* _PROBLEM TO WORK ON_
Copy exactly the run of lines that begins at the line with "Attach photo using camera icon in comment box" and ends at the final line of the entries.

* _EXERCISE INPUTS_
┌──

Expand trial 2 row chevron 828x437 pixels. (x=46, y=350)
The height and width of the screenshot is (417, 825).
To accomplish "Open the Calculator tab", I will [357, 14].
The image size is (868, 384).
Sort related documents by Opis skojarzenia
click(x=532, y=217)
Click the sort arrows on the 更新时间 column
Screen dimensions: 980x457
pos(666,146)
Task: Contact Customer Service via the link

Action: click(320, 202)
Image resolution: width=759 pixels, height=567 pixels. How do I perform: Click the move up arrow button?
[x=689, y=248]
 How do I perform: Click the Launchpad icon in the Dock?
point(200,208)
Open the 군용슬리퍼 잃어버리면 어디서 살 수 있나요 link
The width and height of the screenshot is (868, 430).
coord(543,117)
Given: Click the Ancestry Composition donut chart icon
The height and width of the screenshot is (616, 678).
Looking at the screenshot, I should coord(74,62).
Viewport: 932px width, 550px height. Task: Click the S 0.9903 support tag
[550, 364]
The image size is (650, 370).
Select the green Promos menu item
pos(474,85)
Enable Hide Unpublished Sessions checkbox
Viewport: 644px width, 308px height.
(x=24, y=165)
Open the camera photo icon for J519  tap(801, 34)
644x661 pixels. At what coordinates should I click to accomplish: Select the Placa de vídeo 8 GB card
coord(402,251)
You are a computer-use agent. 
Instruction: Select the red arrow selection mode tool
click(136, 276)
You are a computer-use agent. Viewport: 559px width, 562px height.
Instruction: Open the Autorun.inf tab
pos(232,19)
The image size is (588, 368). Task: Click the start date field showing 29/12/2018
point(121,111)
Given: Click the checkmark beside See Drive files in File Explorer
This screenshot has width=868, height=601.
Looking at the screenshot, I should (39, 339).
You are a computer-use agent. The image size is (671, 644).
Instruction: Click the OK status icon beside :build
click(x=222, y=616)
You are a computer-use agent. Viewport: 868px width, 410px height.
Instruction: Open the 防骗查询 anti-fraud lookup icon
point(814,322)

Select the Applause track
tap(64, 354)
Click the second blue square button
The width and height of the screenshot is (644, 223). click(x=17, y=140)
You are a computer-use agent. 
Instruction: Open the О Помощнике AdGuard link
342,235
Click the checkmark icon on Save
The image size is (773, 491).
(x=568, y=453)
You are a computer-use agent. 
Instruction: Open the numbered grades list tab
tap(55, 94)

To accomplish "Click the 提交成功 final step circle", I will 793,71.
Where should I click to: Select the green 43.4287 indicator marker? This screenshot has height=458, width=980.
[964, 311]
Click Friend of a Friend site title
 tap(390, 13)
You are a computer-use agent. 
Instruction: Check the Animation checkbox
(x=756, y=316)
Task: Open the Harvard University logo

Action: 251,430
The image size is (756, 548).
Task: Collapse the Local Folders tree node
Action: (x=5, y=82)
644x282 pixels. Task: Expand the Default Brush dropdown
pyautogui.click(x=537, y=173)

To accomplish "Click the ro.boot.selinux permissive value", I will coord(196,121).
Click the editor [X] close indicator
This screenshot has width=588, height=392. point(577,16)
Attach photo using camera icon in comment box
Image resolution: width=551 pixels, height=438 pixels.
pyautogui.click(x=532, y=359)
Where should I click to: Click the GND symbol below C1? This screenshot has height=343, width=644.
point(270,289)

└──

* _SOLUTION TO THE PROBLEM_
Attach photo using camera icon in comment box
Image resolution: width=551 pixels, height=438 pixels.
pyautogui.click(x=532, y=359)
Where should I click to: Click the GND symbol below C1? This screenshot has height=343, width=644.
point(270,289)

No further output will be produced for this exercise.